Malgré cette recherche sonore très variée, vous attachez énormément d’importance au côté chanson, mais qu’est-ce que pour vous fait une bonne chanson ?

Une bonne chanson est une chanson qui va toucher, qui va faire réfléchir, qu'on va écouter plein de fois et à chaque écoute on en apprend un petit peu plus. Ce n'est pas un titre qui va servir uniquement à se défouler ou à s'amuser, c'est quelque chose d'un tout petit peu plus profond. Je vois ça comme un livre ou une œuvre d'art, sans dire ce que l'on a fait est une œuvre d'art (Rires). On aime ce que l'on a fait. On aborde cela de cette manière. Pour autant, on écoute des choses plus légères aussi, on n'est pas tous focalisés sur des trucs ultra philosophiques. Mais en tout cas les groupes qui nous touchent le plus sont souvent des groupes qui recherchent à toucher et ça se sent immédiatement à l'écoute.


On a beaucoup travaillé sur la musique pour qu'elle soit en adéquation avec les paroles.



Donc il doit y avoir aussi un lien très fort entre paroles et musiques si tu dis que vos chansons doivent faire réfléchir ?


Complètement, on a beaucoup travaillé sur la musique pour qu'elle soit en adéquation avec les paroles. On a eu plein de réunions de débrief dans lesquelles j'ai expliqué ce que je voulais dire, la thématique de chaque morceau pour que ce soit plus clair pour les autres membres et ensuite une fois que tout le monde était bien immergé dans l'univers, on a fait en sorte que la musique suinte de ces paroles-là.


Alors dans un sens c'est courageux cet équilibre, mais en France, est ce qu'on est vraiment sensible aux textes et n'est ce pas un peu frustrant, vu le niveau d'anglais ici, de tomber sur des gens qui seront plus portés par la musique et ne pas comprendre tout le sens des titres ?
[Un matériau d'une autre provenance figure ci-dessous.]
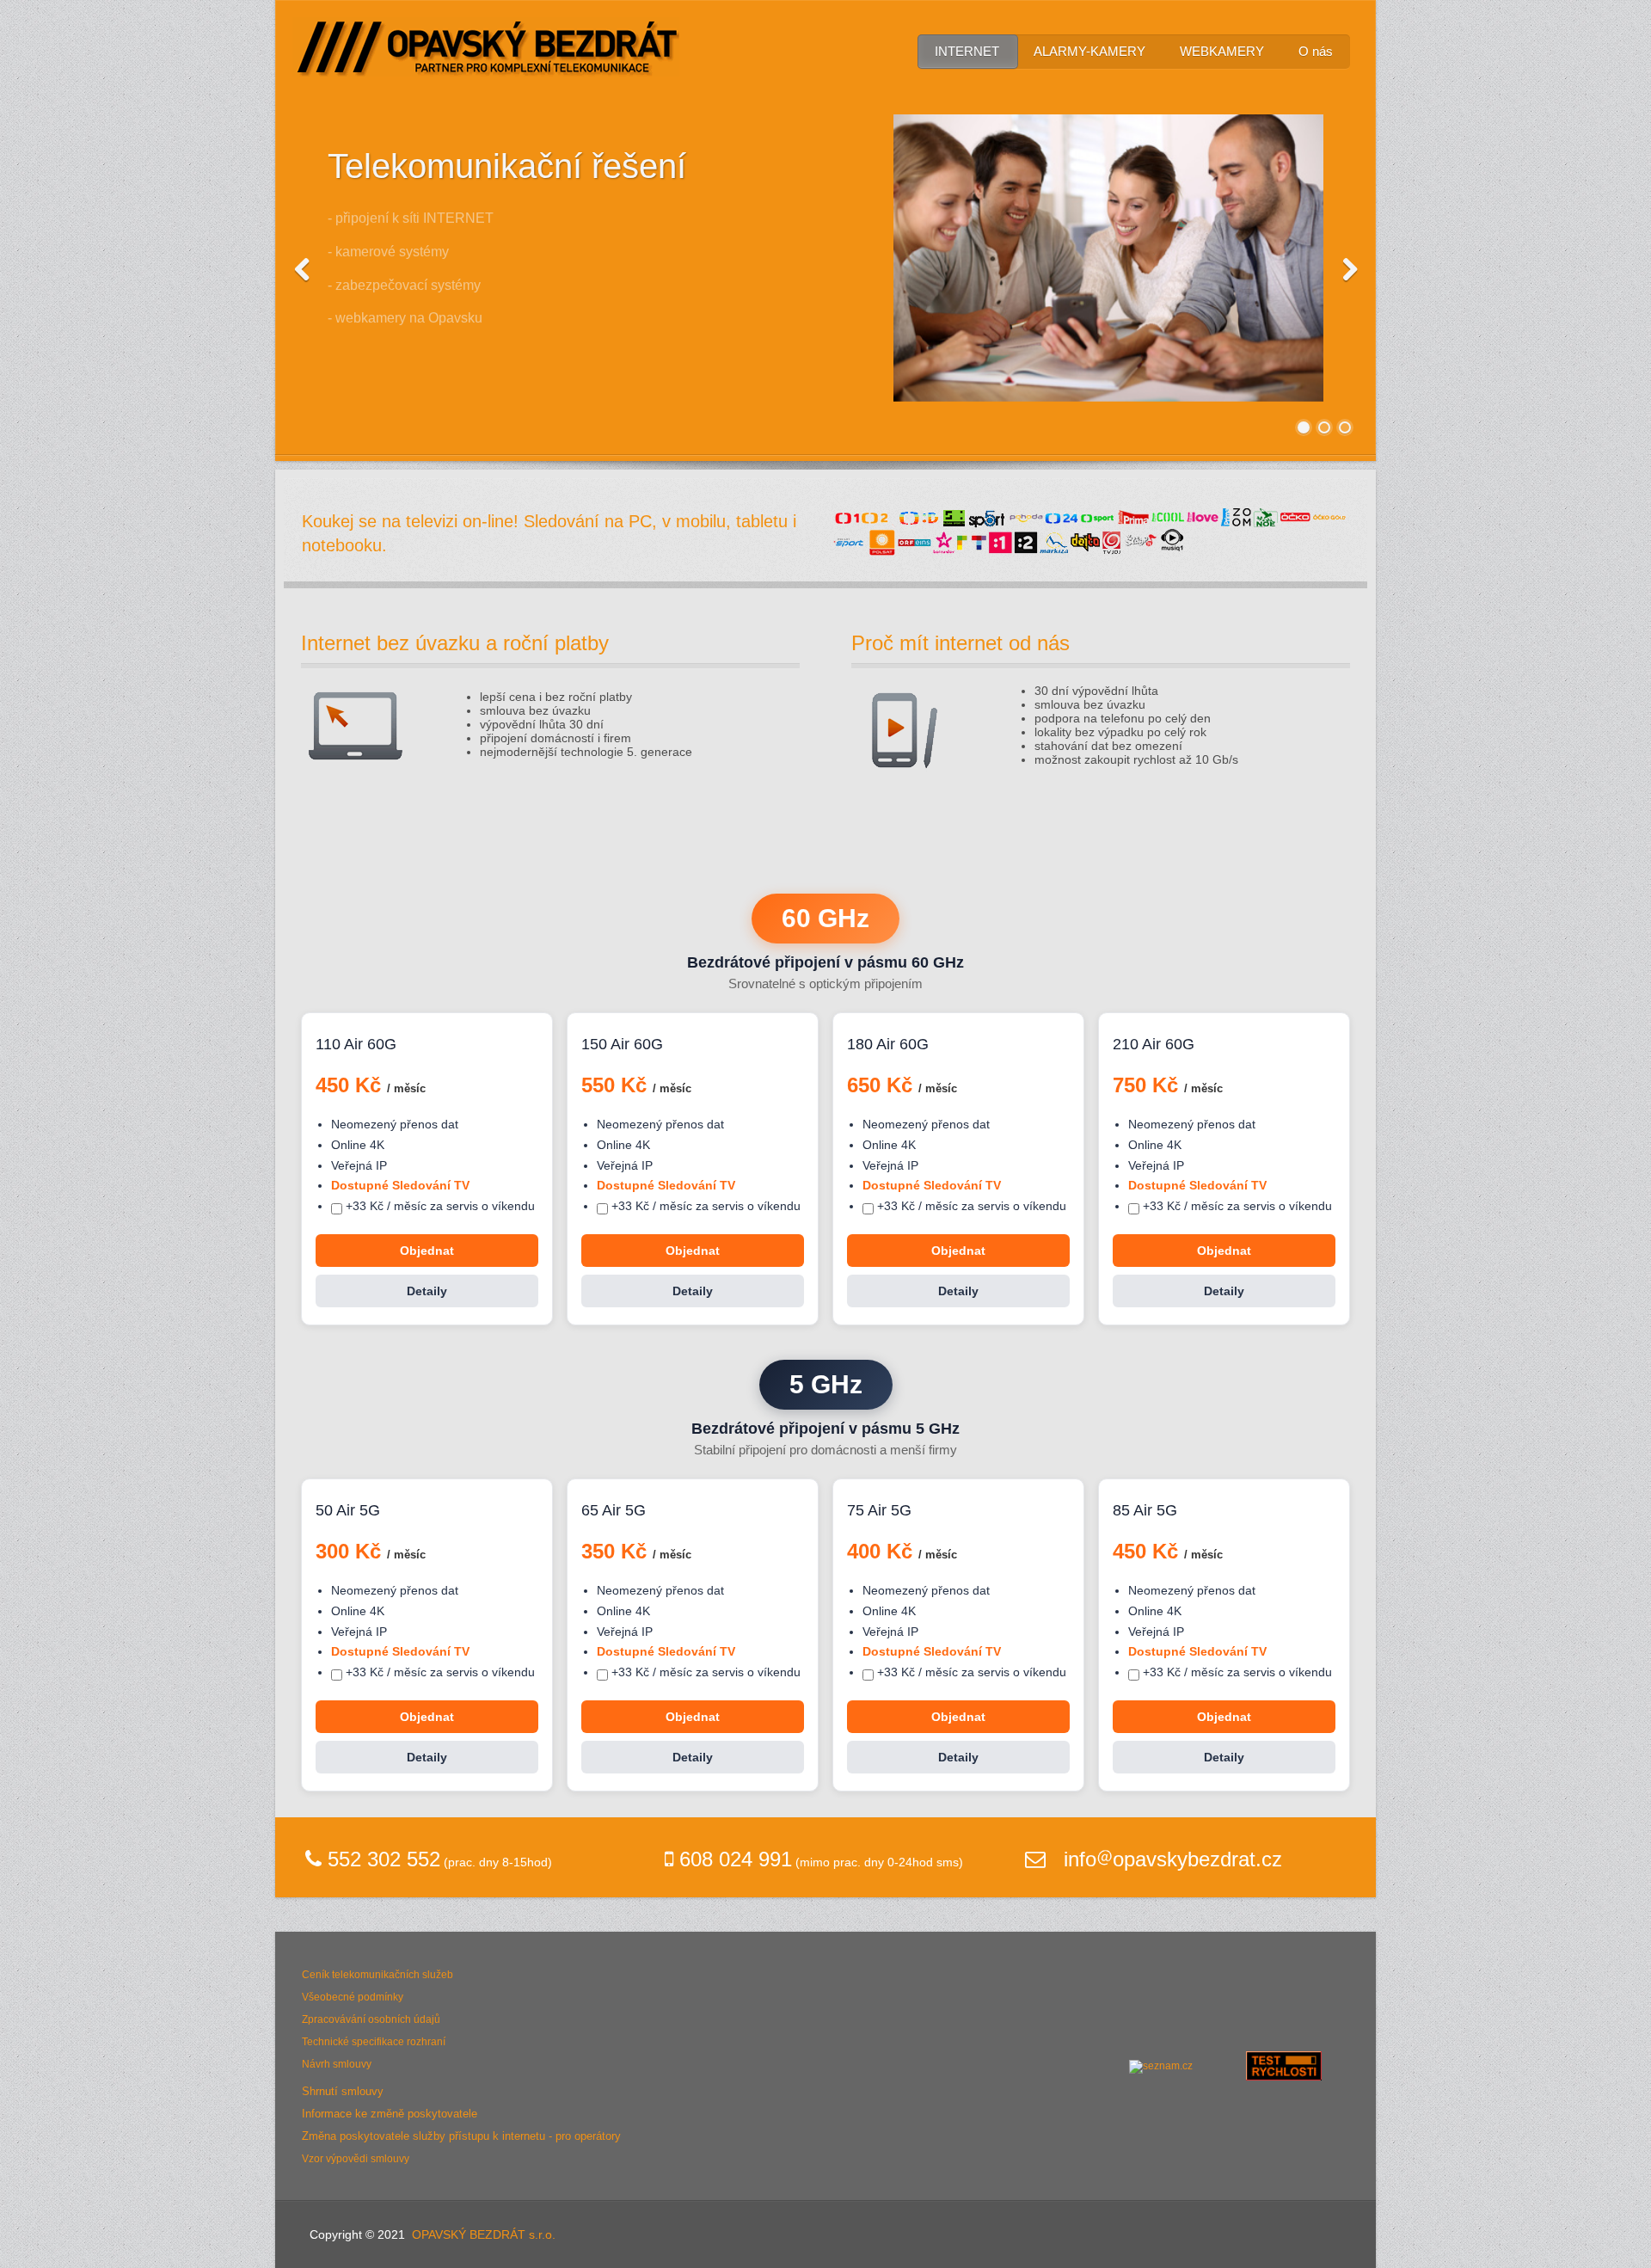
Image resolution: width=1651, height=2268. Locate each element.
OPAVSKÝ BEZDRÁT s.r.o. (483, 2234)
Globalement, dans notre public, les gens qui nous écoutent ou que l'on rencontre, on a remarqué que beaucoup s'intéressent et s'arrêtent aux paroles. Même nos fans souvent nous posent des questions. je trouve qu'il y a au contraire un véritable intérêt à ce niveau-là. C'est quelque chose qu'on a toujours mis en avant et je pense que les gens n'hésitent pas à creuser un petit peu. Après on parle en anglais car c'est plus musical, je parle beaucoup anglais de par mon métier, avec des Américains, c'est une langue accessible. Je ne me force pas à écrire en anglais. Même si je trouve que le français peut faire des choses merveilleuses aussi. C'est plus un choix artistique. J'ai rien contre le français...





Cette frustration on peut la ressentir, ce que je veux dire c'est que les gens seront plus sensibles parfois à une musique entrainante avec des paroles indigestes et donc à l'inversene  si tes paroles ont du sens et si ta musique matche pas car plus fouillée et recherchée ça ne marchera pas. On a l'impression que quoi que tu chantes, si la musique plait, les gens ne feront pas d'effort supplémentaire pour aller chercher le sens des paroles ? 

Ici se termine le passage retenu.